Ibram Lassaw’s Exhibition History
Ibram Lassaw’s exhibition history spans nine decades. There are so many exhibitions that to even list only the important ones would take many pages. Therefore I offer this overview.
Ibram Lassaw first exhibited in the late 1920s with the Clay Club in Brooklyn. The Clay Club moved to New York City and later became The Sculpture Center, and Lassaw continued to participate in occasional exhibitions there until the 1980s.
As a founding member of the American Abstract Artists, he participated in A.A.A. exhibitions from 1936 until 2004. These exhibitions were held in different venues, from rented office spaces to galleries, to the Riverside Museum and various university art galleries.
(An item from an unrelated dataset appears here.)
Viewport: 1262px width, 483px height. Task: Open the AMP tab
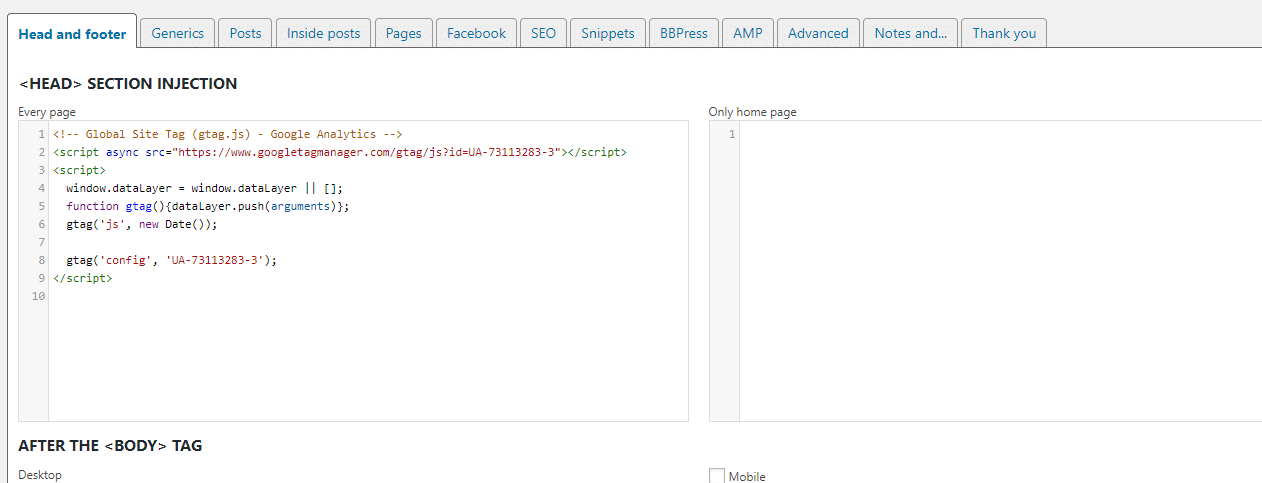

Concurrently, he also exhibited at the Whitney Museum of American Art Annuals and other shows from 1936 until 2001, including The American Century of Art and Culture, 1900–2000, Part 1 and Part 2. His sculpture is in the permanent collection of the Whitney, MoMA, The Met, and many others.
His sculpture was exhibited at the Museum of Non-Objective Painting, which later became the Guggenheim Museum, in five shows from 1944 to 1950 and again in 1970. His work is in the Peggy Guggenheim Collection in Venice, Italy.
In 1951, Lassaw was invited to join the Kootz Gallery in New York City, and took part in many group exhibitions from 1951 to 1964 when the gallery closed, and between 1951 and 1964 had one-man shows every other year.
For sixty years he participated in various exhibitions at the Museum of Modern Art in New York, including Abstract Painting and Sculpture in America (1951), Twelve Americans (1957), and Abstract Expressionism (2010). His work is in MoMA’s permanent collection.